* Stored data entries *
● ● ●
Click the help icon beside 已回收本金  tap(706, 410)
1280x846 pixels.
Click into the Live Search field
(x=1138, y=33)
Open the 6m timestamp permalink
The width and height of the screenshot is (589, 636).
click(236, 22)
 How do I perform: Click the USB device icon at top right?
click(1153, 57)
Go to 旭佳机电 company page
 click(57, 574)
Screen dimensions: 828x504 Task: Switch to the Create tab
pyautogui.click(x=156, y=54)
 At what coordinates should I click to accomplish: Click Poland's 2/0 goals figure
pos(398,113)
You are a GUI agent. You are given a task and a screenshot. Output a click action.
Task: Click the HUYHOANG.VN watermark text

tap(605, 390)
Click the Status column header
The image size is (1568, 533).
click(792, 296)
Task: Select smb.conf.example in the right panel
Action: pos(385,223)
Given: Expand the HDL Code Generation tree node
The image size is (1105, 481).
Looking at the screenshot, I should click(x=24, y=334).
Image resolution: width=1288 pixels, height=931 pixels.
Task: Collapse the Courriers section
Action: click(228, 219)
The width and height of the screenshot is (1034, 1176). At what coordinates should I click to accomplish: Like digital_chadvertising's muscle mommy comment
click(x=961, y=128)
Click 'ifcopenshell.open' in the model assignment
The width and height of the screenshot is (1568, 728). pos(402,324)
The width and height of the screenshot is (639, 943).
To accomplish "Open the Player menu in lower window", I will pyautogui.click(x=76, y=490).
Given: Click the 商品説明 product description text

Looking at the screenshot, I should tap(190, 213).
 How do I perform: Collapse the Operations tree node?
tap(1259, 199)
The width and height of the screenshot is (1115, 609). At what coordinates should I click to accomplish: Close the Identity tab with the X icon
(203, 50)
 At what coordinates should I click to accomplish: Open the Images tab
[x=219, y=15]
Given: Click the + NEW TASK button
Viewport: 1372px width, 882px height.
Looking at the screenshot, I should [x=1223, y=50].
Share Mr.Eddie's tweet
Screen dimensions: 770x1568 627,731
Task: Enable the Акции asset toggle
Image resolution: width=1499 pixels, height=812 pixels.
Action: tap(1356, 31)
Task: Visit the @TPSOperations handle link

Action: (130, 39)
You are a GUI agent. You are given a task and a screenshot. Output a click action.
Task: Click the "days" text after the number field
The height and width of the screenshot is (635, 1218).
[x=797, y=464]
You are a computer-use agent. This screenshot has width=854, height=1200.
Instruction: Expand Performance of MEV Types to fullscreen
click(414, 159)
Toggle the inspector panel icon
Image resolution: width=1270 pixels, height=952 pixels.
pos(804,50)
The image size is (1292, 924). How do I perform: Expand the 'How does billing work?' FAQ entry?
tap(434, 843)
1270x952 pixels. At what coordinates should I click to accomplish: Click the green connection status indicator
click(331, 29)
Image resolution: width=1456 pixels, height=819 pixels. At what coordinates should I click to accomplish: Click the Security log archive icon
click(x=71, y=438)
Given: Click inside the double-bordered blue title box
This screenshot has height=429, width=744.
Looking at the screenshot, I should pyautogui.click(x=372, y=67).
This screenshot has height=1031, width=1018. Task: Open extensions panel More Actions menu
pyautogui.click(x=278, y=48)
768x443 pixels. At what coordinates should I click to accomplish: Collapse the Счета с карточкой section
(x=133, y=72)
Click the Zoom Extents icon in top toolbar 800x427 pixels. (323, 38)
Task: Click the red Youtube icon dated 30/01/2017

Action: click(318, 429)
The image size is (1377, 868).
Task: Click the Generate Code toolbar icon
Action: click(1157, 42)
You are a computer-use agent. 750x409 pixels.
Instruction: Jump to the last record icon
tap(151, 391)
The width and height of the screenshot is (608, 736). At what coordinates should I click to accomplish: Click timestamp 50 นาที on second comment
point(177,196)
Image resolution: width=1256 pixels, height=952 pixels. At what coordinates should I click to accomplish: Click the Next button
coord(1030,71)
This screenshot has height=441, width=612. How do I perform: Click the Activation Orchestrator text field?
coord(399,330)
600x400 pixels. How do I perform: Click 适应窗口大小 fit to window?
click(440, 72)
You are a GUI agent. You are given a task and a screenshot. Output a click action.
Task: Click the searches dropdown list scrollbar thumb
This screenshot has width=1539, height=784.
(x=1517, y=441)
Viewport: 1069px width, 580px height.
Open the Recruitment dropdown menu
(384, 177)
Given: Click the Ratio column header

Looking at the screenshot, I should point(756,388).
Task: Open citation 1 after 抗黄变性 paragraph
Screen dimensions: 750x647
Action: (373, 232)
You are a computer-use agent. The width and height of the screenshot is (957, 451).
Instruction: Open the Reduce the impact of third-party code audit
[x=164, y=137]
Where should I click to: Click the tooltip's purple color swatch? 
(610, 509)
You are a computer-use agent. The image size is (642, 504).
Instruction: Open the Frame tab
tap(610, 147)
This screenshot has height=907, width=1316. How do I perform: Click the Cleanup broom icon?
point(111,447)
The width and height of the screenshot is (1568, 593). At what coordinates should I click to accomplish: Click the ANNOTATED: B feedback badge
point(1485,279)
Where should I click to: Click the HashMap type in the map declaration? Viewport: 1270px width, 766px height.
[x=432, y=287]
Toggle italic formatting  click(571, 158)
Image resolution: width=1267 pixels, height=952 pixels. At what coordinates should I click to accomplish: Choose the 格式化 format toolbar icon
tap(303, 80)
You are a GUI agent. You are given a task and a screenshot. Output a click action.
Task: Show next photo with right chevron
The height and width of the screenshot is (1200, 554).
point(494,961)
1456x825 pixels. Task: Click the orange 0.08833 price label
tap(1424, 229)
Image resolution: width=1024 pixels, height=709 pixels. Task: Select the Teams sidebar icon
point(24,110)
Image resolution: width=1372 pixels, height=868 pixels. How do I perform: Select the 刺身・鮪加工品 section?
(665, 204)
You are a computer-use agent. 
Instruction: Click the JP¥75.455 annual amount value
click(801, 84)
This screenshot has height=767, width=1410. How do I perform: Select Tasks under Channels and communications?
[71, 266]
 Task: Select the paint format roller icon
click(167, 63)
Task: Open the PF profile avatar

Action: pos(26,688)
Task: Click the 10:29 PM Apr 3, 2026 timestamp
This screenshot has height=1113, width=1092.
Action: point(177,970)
● ● ●
* DESCRIPTION OF THE TASK *
The full data, transcribed without change, is the expected answer.

* RESPONSE AREA *
Click the help icon beside 已回收本金  tap(706, 410)
1280x846 pixels.
Click into the Live Search field
(x=1138, y=33)
Open the 6m timestamp permalink
The width and height of the screenshot is (589, 636).
click(236, 22)
 How do I perform: Click the USB device icon at top right?
click(1153, 57)
Go to 旭佳机电 company page
 click(57, 574)
Screen dimensions: 828x504 Task: Switch to the Create tab
pyautogui.click(x=156, y=54)
 At what coordinates should I click to accomplish: Click Poland's 2/0 goals figure
pos(398,113)
You are a GUI agent. You are given a task and a screenshot. Output a click action.
Task: Click the HUYHOANG.VN watermark text

tap(605, 390)
Click the Status column header
The image size is (1568, 533).
click(792, 296)
Task: Select smb.conf.example in the right panel
Action: pos(385,223)
Given: Expand the HDL Code Generation tree node
The image size is (1105, 481).
Looking at the screenshot, I should click(x=24, y=334).
Image resolution: width=1288 pixels, height=931 pixels.
Task: Collapse the Courriers section
Action: click(228, 219)
The width and height of the screenshot is (1034, 1176). At what coordinates should I click to accomplish: Like digital_chadvertising's muscle mommy comment
click(x=961, y=128)
Click 'ifcopenshell.open' in the model assignment
The width and height of the screenshot is (1568, 728). pos(402,324)
The width and height of the screenshot is (639, 943).
To accomplish "Open the Player menu in lower window", I will pyautogui.click(x=76, y=490).
Given: Click the 商品説明 product description text

Looking at the screenshot, I should tap(190, 213).
 How do I perform: Collapse the Operations tree node?
tap(1259, 199)
The width and height of the screenshot is (1115, 609). At what coordinates should I click to accomplish: Close the Identity tab with the X icon
(203, 50)
 At what coordinates should I click to accomplish: Open the Images tab
[x=219, y=15]
Given: Click the + NEW TASK button
Viewport: 1372px width, 882px height.
Looking at the screenshot, I should [x=1223, y=50].
Share Mr.Eddie's tweet
Screen dimensions: 770x1568 627,731
Task: Enable the Акции asset toggle
Image resolution: width=1499 pixels, height=812 pixels.
Action: tap(1356, 31)
Task: Visit the @TPSOperations handle link

Action: (130, 39)
You are a GUI agent. You are given a task and a screenshot. Output a click action.
Task: Click the "days" text after the number field
The height and width of the screenshot is (635, 1218).
[x=797, y=464]
You are a computer-use agent. This screenshot has width=854, height=1200.
Instruction: Expand Performance of MEV Types to fullscreen
click(414, 159)
Toggle the inspector panel icon
Image resolution: width=1270 pixels, height=952 pixels.
pos(804,50)
The image size is (1292, 924). How do I perform: Expand the 'How does billing work?' FAQ entry?
tap(434, 843)
1270x952 pixels. At what coordinates should I click to accomplish: Click the green connection status indicator
click(331, 29)
Image resolution: width=1456 pixels, height=819 pixels. At what coordinates should I click to accomplish: Click the Security log archive icon
click(x=71, y=438)
Given: Click inside the double-bordered blue title box
This screenshot has height=429, width=744.
Looking at the screenshot, I should pyautogui.click(x=372, y=67).
This screenshot has height=1031, width=1018. Task: Open extensions panel More Actions menu
pyautogui.click(x=278, y=48)
768x443 pixels. At what coordinates should I click to accomplish: Collapse the Счета с карточкой section
(x=133, y=72)
Click the Zoom Extents icon in top toolbar 800x427 pixels. (323, 38)
Task: Click the red Youtube icon dated 30/01/2017

Action: click(318, 429)
The image size is (1377, 868).
Task: Click the Generate Code toolbar icon
Action: click(1157, 42)
You are a computer-use agent. 750x409 pixels.
Instruction: Jump to the last record icon
tap(151, 391)
The width and height of the screenshot is (608, 736). At what coordinates should I click to accomplish: Click timestamp 50 นาที on second comment
point(177,196)
Image resolution: width=1256 pixels, height=952 pixels. At what coordinates should I click to accomplish: Click the Next button
coord(1030,71)
This screenshot has height=441, width=612. How do I perform: Click the Activation Orchestrator text field?
coord(399,330)
600x400 pixels. How do I perform: Click 适应窗口大小 fit to window?
click(440, 72)
You are a GUI agent. You are given a task and a screenshot. Output a click action.
Task: Click the searches dropdown list scrollbar thumb
This screenshot has width=1539, height=784.
(x=1517, y=441)
Viewport: 1069px width, 580px height.
Open the Recruitment dropdown menu
(384, 177)
Given: Click the Ratio column header

Looking at the screenshot, I should point(756,388).
Task: Open citation 1 after 抗黄变性 paragraph
Screen dimensions: 750x647
Action: (373, 232)
You are a computer-use agent. The width and height of the screenshot is (957, 451).
Instruction: Open the Reduce the impact of third-party code audit
[x=164, y=137]
Where should I click to: Click the tooltip's purple color swatch? 
(610, 509)
You are a computer-use agent. The image size is (642, 504).
Instruction: Open the Frame tab
tap(610, 147)
This screenshot has height=907, width=1316. How do I perform: Click the Cleanup broom icon?
point(111,447)
The width and height of the screenshot is (1568, 593). At what coordinates should I click to accomplish: Click the ANNOTATED: B feedback badge
point(1485,279)
Where should I click to: Click the HashMap type in the map declaration? Viewport: 1270px width, 766px height.
[x=432, y=287]
Toggle italic formatting  click(571, 158)
Image resolution: width=1267 pixels, height=952 pixels. At what coordinates should I click to accomplish: Choose the 格式化 format toolbar icon
tap(303, 80)
You are a GUI agent. You are given a task and a screenshot. Output a click action.
Task: Show next photo with right chevron
The height and width of the screenshot is (1200, 554).
point(494,961)
1456x825 pixels. Task: Click the orange 0.08833 price label
tap(1424, 229)
Image resolution: width=1024 pixels, height=709 pixels. Task: Select the Teams sidebar icon
point(24,110)
Image resolution: width=1372 pixels, height=868 pixels. How do I perform: Select the 刺身・鮪加工品 section?
(665, 204)
You are a computer-use agent. 
Instruction: Click the JP¥75.455 annual amount value
click(801, 84)
This screenshot has height=767, width=1410. How do I perform: Select Tasks under Channels and communications?
[71, 266]
 Task: Select the paint format roller icon
click(167, 63)
Task: Open the PF profile avatar

Action: pos(26,688)
Task: Click the 10:29 PM Apr 3, 2026 timestamp
This screenshot has height=1113, width=1092.
Action: point(177,970)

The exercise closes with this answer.